Algorith Overview

This section gives a general overview of the bayeswave algorithm. For more details, please see Cornish and Littenberg 2015, Littenberg and Cornish 2015, and Cornish et al. 2021.

Basis functions

BayesWave reconstructs non-Gaussian features in gravitational-wave detector data using a sum of basis functions. The standard basis function are sine-Gaussian (also called Morlet-Gabor) wavelets, defined in the time domain as

Ψ (t) = A e^{- (t - t_{0})^{2} / τ^{2}} \cos (2 π f_{0} (t - t_{0}) + ϕ_{0})

with $τ = Q / (2 π f_{0})$ . Each wavelet is uniquely defined by the parameters $t_{0}, f_{0}, Q, A, ϕ_{0}$ . Sine-Gaussians are an overcomplete basis, and technically a frame as opposed to a basis.

In addition to wavelets, BayesWave can also use Chirplets as the basis of reconstruction, where the chirplets are a sine-Gaussian wavelet with linear frequency evolution (see Millhouse et al. 2018 for details). BayesWave can also use a CBC model in some cases (more details in the section below).

Reversible jump Markov chain Monte Carlo

The five parameters of the wavelets (or six parameters for chirplets) are marginalized over using a reversible jump Markov chain Monte Carlo (RJMCMC). By allowing the number of wavelets to be a parameter in our model we can reconstruct the underlying signal without over fitting and fitting for noise.

The result is a posterior distribution on $h (f)$ (or $h (t)$ ).

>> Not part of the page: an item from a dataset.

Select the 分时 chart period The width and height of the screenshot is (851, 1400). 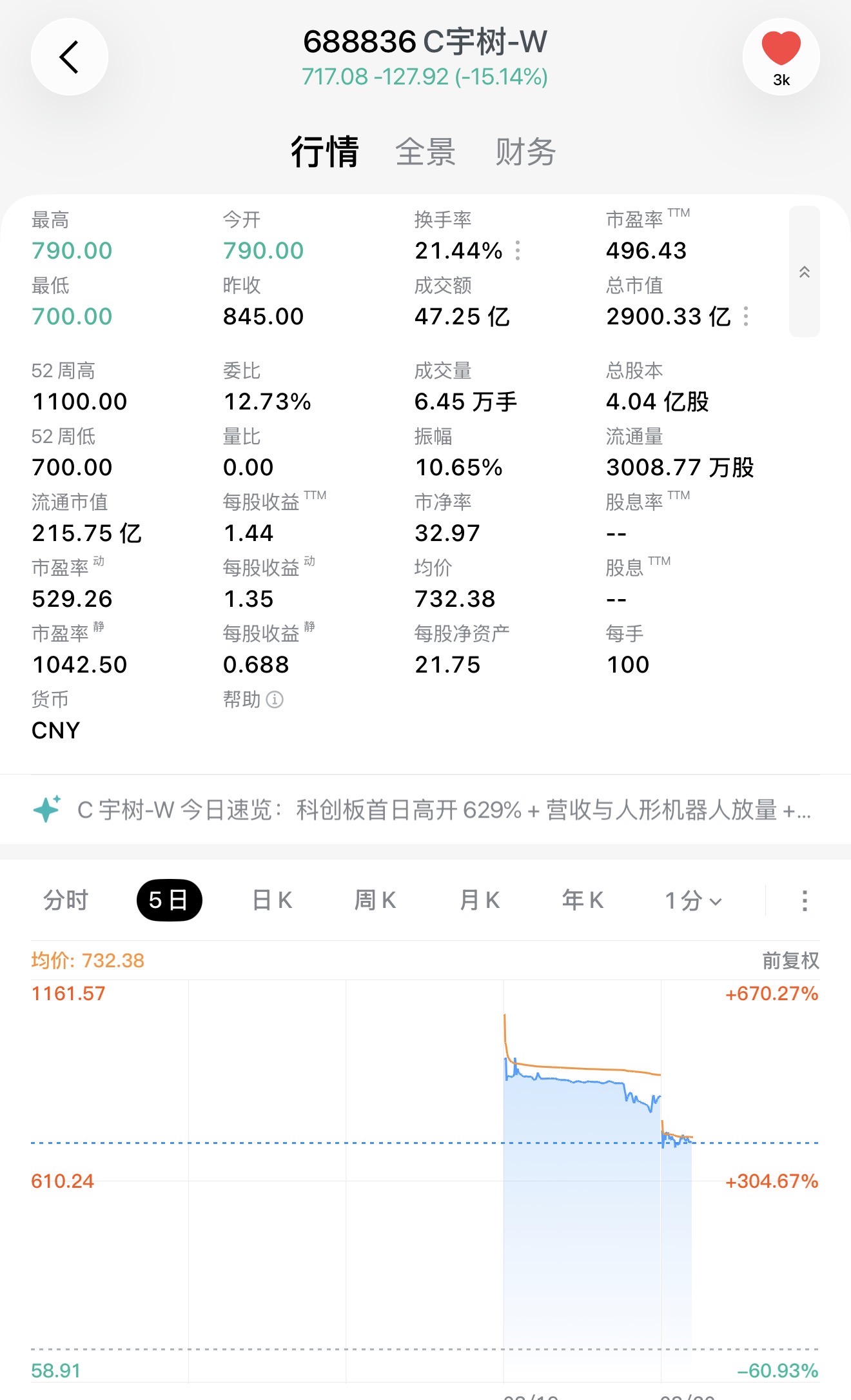click(66, 900)
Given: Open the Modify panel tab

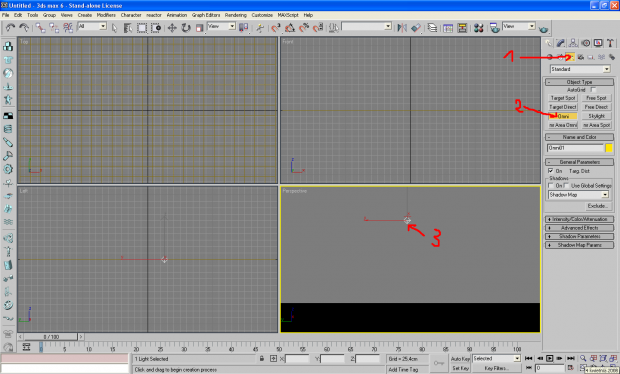Looking at the screenshot, I should 560,43.
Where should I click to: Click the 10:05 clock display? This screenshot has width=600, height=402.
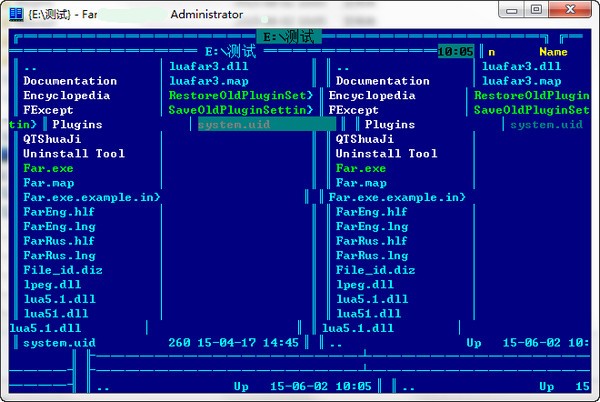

BayesWave can also do model comparison to distinguish between astrophysical signals and instrumental glitches. Here we overview the different BayesWave models.

Signal model

The signal model assumes that the reconstructed waveform is coherent across detectors. This means that there is a common set of wavelets, plus a set of extrinsic parameters (also marginalized over via RJMCMC) whic are used to forward project the waveform onto each detector.

Glitch model

The glitch model reconstructs detector data independently, not assuming any coherence between detectors. In the glitch model an independent set of wavelets is used for each detector.

Joint model

The joint model (also sometimes referred to as the “signal+glitch model” or the “full model”) assumes that detector data can contain both a coherent and incoherent signal, such as an instrumental glitch coincident with a GW signal.

CBC Model

The CBC model assumes that the coherent part of the data is a compact binary coalesence, and the incoherent part uses sine-Gaussian wavelets as the basis. See Hourihane et al. 2021 for more details. This is mainly used for glitch cleaning.

Todo

Put more info about CBC model here

Model Selection

For each model, BayesWave calculates the evidence using thermodynamic integration. This is used to calculate the log signal-to-glitch Bayes factor, $\ln B_{S, G}$ , which gives the relative evidence between the signal containing only a signal vs only a glitch (assuming equal prior odds).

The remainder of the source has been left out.